What information consumes is rather obvious: it consumes the attention of its recipients. Hence, a wealth of information creates a poverty of attention and a need to allocate that attention efficiently among the overabundance of information sources that might consume it.
– Herbert Simon
A wealth of information creates a poverty of attention. Wow. Powerful quote.
Earlier this week we posted a graphic (shown below) discussing the various stages of “information”. The stages progress in the following order: Data, Information, Knowledge, Wisdom.
Data is defined as facts and statistics collected together for reference or analysis.
Information is this analysis of the data. It gives you an understanding of what the data means.
Knowledge is the application of such information. We will say that it is the information in practice. This is where we are now in our community. Our teachers have spent their lives gathering data and information, digesting and absorbing it, then practicing deliberately in order to develop KNOWLEDGE. An APPLICABLE form of data/information that allows us to learn through PRACTICE.
Wisdom, put simply, is what you receive as a student. Wisdom is the sharing and teaching of knowledge. It is the teacher who climbed the mountain, here to help you do the same. Many people stare up above and will tell you how to climb, but only the man at the top yelling instructions down has any merit.

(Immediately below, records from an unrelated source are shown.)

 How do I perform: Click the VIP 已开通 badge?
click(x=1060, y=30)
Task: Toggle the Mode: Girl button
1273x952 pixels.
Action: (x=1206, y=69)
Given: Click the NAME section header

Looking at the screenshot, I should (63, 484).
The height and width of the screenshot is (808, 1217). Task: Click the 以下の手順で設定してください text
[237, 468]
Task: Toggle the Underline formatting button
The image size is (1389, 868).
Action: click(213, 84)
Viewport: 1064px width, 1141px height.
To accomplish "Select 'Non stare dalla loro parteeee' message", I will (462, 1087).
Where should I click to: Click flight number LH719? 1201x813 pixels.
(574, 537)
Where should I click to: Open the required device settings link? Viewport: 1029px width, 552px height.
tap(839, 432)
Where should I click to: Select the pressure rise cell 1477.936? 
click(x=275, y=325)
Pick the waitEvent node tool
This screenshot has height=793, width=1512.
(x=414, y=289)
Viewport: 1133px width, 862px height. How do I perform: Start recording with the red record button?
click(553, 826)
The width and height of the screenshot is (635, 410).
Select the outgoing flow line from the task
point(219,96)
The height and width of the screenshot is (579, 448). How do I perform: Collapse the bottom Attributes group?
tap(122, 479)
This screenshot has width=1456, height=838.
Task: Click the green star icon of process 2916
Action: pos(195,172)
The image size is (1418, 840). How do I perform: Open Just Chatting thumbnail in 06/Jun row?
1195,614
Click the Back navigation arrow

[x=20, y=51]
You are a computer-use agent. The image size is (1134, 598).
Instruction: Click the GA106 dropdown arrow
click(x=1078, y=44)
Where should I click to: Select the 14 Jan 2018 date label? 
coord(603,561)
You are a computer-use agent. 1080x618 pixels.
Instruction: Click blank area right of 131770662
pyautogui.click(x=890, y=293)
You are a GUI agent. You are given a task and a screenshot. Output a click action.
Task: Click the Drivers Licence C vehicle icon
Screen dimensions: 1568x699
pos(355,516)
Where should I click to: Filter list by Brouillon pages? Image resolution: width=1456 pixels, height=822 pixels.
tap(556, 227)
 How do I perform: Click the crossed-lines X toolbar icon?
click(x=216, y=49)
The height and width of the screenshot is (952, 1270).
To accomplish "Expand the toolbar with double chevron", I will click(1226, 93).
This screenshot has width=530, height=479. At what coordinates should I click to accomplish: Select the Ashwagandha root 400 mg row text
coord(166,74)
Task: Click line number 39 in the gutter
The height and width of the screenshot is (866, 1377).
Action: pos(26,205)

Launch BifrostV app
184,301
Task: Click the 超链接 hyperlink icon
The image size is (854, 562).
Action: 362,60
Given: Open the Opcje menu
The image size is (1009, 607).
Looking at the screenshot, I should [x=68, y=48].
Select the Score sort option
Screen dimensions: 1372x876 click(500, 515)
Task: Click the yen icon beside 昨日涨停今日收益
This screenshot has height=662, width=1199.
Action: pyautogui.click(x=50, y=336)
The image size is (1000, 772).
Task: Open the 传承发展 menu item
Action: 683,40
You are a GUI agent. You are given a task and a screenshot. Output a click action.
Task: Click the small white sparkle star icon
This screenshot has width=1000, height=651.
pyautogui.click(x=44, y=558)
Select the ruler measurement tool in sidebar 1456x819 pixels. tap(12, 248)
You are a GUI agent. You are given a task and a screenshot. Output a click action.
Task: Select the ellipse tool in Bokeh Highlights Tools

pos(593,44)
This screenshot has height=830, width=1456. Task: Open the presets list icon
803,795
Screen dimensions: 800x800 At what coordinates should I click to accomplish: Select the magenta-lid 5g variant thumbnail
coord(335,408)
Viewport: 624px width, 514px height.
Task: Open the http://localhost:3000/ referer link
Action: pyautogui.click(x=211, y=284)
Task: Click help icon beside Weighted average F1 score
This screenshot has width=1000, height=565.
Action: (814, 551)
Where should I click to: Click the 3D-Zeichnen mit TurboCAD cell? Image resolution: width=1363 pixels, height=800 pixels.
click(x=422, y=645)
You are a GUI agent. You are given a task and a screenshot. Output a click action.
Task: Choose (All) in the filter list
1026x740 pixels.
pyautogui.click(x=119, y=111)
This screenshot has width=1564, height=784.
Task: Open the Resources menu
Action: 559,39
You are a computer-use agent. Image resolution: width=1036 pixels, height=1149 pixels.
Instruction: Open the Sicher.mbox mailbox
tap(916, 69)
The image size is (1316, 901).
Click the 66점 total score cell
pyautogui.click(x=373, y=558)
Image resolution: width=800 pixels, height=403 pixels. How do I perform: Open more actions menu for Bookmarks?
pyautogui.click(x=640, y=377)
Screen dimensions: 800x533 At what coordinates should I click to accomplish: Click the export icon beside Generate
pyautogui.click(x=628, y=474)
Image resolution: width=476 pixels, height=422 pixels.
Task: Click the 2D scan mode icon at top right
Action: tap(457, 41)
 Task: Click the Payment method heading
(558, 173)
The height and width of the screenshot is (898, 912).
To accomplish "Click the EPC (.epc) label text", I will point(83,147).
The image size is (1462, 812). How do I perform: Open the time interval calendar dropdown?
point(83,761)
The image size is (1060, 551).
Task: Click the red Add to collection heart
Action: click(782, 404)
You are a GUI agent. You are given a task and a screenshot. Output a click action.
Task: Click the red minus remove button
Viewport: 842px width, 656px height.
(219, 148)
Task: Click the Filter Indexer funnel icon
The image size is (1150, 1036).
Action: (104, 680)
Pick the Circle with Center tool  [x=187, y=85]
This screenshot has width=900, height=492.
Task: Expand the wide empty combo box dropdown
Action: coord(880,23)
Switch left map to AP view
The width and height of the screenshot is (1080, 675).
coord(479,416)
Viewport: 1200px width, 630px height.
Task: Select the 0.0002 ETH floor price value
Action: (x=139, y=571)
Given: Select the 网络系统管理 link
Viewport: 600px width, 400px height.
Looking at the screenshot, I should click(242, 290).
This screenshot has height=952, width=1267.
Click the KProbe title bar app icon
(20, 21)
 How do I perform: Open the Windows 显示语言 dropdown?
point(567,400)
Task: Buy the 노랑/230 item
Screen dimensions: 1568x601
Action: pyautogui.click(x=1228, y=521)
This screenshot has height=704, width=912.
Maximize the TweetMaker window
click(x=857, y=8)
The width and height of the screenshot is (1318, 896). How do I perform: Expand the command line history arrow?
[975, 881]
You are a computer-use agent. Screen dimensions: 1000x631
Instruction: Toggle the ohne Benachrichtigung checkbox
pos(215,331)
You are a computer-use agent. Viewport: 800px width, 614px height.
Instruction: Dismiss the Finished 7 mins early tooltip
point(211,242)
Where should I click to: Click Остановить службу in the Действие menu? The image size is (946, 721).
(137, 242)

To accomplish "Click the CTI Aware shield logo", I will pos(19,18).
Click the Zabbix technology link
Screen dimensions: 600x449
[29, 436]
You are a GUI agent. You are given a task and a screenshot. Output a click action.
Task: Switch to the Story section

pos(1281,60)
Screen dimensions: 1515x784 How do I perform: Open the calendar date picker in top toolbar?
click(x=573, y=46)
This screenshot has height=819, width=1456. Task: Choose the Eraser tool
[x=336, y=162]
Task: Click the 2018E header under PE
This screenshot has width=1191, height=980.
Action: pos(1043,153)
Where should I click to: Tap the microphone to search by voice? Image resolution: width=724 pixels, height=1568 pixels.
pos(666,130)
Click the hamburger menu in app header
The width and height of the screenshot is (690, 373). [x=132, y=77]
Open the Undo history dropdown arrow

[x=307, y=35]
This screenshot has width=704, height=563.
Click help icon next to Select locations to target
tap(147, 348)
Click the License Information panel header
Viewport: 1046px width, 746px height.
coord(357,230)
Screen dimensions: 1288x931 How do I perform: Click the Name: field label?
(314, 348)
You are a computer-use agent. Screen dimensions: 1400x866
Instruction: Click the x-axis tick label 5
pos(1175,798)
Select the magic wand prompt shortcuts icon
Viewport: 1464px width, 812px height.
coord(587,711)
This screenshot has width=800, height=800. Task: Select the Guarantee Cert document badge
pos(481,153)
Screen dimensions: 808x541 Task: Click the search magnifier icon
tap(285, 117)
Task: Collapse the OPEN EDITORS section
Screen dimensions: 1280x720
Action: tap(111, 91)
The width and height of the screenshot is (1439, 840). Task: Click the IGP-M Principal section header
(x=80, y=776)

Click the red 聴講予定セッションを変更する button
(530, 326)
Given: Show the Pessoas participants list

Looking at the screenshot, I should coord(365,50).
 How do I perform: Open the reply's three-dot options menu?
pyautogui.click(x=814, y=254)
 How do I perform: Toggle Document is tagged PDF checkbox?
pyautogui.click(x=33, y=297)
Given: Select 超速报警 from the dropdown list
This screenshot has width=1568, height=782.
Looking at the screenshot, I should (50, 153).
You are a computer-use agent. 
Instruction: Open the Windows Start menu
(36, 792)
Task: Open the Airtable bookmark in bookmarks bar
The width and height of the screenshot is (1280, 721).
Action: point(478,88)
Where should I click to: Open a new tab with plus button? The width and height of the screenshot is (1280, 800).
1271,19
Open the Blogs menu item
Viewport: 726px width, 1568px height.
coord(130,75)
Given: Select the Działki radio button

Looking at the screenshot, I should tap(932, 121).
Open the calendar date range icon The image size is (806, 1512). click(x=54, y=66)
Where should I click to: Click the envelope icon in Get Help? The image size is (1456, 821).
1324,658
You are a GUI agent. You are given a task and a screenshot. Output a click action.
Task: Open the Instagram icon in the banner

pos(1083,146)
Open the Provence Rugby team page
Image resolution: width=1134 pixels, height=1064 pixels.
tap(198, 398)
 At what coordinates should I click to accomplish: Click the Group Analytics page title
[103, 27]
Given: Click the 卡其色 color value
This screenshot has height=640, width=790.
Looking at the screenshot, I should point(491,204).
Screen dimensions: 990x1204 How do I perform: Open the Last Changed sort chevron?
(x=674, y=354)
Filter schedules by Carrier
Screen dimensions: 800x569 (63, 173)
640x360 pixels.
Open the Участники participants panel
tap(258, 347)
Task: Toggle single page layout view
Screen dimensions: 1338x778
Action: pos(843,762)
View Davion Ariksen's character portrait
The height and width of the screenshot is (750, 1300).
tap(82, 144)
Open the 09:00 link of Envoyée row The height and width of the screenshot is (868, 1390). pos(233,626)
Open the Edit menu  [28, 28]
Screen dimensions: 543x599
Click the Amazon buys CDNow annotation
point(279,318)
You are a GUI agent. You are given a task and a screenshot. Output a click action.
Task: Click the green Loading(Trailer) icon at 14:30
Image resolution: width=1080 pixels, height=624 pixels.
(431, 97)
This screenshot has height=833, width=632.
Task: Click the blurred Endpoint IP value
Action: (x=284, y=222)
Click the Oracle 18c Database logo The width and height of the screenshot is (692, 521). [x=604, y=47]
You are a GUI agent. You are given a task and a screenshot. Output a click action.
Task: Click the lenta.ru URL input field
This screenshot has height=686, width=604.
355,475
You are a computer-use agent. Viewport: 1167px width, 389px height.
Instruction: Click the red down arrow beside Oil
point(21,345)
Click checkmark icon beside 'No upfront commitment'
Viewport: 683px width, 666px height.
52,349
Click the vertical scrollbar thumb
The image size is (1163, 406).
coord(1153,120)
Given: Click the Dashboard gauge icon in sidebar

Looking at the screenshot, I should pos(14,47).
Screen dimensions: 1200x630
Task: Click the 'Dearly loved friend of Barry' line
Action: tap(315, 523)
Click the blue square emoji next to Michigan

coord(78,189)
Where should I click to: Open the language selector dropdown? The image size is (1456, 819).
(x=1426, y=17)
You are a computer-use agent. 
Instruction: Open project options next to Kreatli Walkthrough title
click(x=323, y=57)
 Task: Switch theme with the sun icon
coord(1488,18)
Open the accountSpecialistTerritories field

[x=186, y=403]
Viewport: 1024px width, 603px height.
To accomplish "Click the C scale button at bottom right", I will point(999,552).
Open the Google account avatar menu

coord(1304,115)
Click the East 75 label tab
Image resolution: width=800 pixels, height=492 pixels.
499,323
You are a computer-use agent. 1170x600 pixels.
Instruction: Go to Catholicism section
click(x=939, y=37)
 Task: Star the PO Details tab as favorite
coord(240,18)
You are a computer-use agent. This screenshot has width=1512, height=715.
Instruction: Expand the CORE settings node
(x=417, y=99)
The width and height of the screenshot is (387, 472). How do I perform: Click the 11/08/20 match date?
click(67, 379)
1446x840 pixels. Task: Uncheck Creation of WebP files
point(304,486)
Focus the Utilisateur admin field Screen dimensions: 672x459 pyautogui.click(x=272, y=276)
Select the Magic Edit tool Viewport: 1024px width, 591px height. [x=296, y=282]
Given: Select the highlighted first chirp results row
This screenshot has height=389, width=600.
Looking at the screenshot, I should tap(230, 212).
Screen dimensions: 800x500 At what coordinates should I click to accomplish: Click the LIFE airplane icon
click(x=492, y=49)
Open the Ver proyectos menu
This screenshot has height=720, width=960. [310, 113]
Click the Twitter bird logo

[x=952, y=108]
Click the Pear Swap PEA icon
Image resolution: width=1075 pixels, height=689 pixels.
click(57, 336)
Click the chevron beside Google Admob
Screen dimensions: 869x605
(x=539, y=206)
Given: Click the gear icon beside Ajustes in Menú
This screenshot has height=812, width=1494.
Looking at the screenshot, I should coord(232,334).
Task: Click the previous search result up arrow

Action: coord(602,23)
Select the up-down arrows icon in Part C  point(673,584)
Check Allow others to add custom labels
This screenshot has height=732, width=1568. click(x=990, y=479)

We intuitively realize that we cannot know everything. We have limits to what we can specialize in, and how much data/information we can process and develop into knowledge, and even less that we can coagulate into concrete wisdom. Even doctors have “subspecialties”. It is because of this that we rely on collective knowledge to build a better world. Cooperation and community are the reasons for quickest and most significant advances in human history.
Collective knowledge, therefore, is far superior to individual knowledge.
Our goal as a community is to utilize this collective knowledge to not only improve the ability of all of our students; but to rapidly accelerate the learning curve of our newest students.
Collective knowledge is the “cheat code” to faster progress.
A wise man stands on the shoulders of giants. Only a fool would fall into the delusion of “I can do it myself.”
A wise man steals from other artists. Only a fool would start the creative process from a blank piece of paper.
A wise man knows how chaotic the application of knowledge can become. Only a fool would give keyboard advice after reading a book or two.
In order to avoid a “poverty of attention”, we must seek the RIGHT information. Collective knowledge in turn becomes Collective Wisdom, distilling it down to only what is needed, and at what time.
In what ways are you contributing to the collective knowledge of your community?